Stored records
- - -

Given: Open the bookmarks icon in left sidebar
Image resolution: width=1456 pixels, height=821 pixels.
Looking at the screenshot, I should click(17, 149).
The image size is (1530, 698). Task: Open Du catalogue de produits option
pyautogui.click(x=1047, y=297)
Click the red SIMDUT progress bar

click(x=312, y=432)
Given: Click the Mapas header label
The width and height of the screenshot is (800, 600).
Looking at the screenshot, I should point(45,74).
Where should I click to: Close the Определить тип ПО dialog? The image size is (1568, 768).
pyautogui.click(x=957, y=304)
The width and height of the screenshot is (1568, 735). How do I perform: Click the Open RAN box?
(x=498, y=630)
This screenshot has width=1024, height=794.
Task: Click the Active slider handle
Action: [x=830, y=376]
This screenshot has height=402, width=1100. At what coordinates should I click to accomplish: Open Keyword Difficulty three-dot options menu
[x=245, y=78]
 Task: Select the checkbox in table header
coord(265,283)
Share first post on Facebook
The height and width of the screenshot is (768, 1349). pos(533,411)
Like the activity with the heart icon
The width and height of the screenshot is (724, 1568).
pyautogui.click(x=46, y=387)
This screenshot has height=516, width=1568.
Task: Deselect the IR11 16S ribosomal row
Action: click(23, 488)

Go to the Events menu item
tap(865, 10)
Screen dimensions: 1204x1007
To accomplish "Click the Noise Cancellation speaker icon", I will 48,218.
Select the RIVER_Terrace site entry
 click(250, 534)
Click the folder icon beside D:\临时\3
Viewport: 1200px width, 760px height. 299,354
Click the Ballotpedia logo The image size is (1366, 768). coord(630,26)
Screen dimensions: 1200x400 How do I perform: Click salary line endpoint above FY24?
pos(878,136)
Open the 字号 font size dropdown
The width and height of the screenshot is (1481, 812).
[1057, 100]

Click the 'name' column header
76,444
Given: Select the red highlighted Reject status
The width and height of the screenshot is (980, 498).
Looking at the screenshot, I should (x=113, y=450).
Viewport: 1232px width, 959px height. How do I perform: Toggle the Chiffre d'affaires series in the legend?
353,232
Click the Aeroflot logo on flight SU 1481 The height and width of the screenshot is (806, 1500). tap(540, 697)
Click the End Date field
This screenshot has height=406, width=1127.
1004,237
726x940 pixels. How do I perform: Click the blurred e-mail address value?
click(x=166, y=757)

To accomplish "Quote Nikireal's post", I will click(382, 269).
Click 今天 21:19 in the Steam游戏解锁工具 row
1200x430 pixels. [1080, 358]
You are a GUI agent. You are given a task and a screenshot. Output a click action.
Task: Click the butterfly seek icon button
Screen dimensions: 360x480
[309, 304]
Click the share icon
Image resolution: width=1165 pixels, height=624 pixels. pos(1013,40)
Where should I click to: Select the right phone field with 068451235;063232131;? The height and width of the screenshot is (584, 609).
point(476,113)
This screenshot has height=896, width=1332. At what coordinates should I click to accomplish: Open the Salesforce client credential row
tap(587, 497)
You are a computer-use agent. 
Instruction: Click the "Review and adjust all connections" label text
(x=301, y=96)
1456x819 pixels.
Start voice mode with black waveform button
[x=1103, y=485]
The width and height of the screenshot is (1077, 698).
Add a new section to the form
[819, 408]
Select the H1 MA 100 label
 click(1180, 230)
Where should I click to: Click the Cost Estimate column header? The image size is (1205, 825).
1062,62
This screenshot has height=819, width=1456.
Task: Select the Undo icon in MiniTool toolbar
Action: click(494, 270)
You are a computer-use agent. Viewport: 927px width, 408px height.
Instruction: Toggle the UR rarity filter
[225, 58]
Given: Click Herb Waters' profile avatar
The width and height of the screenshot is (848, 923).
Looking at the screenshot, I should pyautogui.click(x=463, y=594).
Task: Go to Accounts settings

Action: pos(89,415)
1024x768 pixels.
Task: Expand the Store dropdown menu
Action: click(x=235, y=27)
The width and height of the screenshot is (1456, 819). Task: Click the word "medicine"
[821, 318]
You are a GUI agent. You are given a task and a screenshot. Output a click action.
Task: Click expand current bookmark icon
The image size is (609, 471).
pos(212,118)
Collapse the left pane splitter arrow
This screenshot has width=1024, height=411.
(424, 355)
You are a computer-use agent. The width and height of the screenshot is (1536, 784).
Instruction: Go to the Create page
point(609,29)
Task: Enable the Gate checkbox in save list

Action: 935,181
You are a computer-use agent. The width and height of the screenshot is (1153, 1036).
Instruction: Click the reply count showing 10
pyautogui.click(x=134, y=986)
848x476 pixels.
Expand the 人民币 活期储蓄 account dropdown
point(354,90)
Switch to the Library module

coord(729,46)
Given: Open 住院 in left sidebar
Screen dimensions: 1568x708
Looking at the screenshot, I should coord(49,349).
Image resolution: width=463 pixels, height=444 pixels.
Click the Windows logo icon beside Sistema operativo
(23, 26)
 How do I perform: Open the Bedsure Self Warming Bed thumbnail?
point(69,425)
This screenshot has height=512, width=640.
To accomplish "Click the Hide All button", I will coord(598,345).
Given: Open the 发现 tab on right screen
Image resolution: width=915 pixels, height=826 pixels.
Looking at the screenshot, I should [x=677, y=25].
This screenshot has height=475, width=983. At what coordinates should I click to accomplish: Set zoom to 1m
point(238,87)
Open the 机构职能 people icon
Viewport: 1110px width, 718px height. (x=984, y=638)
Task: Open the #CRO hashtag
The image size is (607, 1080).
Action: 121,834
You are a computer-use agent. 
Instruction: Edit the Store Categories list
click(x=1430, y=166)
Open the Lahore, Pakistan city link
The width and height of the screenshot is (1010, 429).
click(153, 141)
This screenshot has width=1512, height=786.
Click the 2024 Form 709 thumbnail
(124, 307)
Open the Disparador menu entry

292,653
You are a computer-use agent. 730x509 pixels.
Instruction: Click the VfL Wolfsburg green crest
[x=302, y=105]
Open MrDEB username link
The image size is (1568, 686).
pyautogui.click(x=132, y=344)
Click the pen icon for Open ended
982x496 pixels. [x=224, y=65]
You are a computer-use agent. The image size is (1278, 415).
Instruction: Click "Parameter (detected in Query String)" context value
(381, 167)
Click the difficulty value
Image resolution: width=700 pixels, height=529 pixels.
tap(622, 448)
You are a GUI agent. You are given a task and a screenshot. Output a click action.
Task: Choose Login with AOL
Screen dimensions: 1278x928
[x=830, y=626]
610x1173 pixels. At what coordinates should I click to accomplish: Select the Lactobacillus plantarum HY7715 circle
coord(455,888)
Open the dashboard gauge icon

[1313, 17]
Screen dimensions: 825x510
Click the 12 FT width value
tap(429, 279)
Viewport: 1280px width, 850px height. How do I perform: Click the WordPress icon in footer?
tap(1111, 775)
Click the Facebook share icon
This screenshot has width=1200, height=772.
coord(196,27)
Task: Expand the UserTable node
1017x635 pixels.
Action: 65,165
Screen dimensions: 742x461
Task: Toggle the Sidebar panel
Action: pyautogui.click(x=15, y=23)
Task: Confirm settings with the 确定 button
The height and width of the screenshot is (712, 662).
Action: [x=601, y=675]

- - -

About this task: In the entries above, find the line with "How do I perform: Open" and the line with "Task: Expand the UserTable node", then set down exactly those two and every line between them, nothing else.

Output of the exercise:
 How do I perform: Open the Bedsure Self Warming Bed thumbnail?
point(69,425)
This screenshot has height=512, width=640.
To accomplish "Click the Hide All button", I will coord(598,345).
Given: Open the 发现 tab on right screen
Image resolution: width=915 pixels, height=826 pixels.
Looking at the screenshot, I should [x=677, y=25].
This screenshot has height=475, width=983. At what coordinates should I click to accomplish: Set zoom to 1m
point(238,87)
Open the 机构职能 people icon
Viewport: 1110px width, 718px height. (x=984, y=638)
Task: Open the #CRO hashtag
The image size is (607, 1080).
Action: 121,834
You are a computer-use agent. 
Instruction: Edit the Store Categories list
click(x=1430, y=166)
Open the Lahore, Pakistan city link
The width and height of the screenshot is (1010, 429).
click(153, 141)
This screenshot has width=1512, height=786.
Click the 2024 Form 709 thumbnail
(124, 307)
Open the Disparador menu entry

292,653
You are a computer-use agent. 730x509 pixels.
Instruction: Click the VfL Wolfsburg green crest
[x=302, y=105]
Open MrDEB username link
The image size is (1568, 686).
pyautogui.click(x=132, y=344)
Click the pen icon for Open ended
982x496 pixels. [x=224, y=65]
You are a computer-use agent. The image size is (1278, 415).
Instruction: Click "Parameter (detected in Query String)" context value
(381, 167)
Click the difficulty value
Image resolution: width=700 pixels, height=529 pixels.
tap(622, 448)
You are a GUI agent. You are given a task and a screenshot. Output a click action.
Task: Choose Login with AOL
Screen dimensions: 1278x928
[x=830, y=626]
610x1173 pixels. At what coordinates should I click to accomplish: Select the Lactobacillus plantarum HY7715 circle
coord(455,888)
Open the dashboard gauge icon

[1313, 17]
Screen dimensions: 825x510
Click the 12 FT width value
tap(429, 279)
Viewport: 1280px width, 850px height. How do I perform: Click the WordPress icon in footer?
tap(1111, 775)
Click the Facebook share icon
This screenshot has width=1200, height=772.
coord(196,27)
Task: Expand the UserTable node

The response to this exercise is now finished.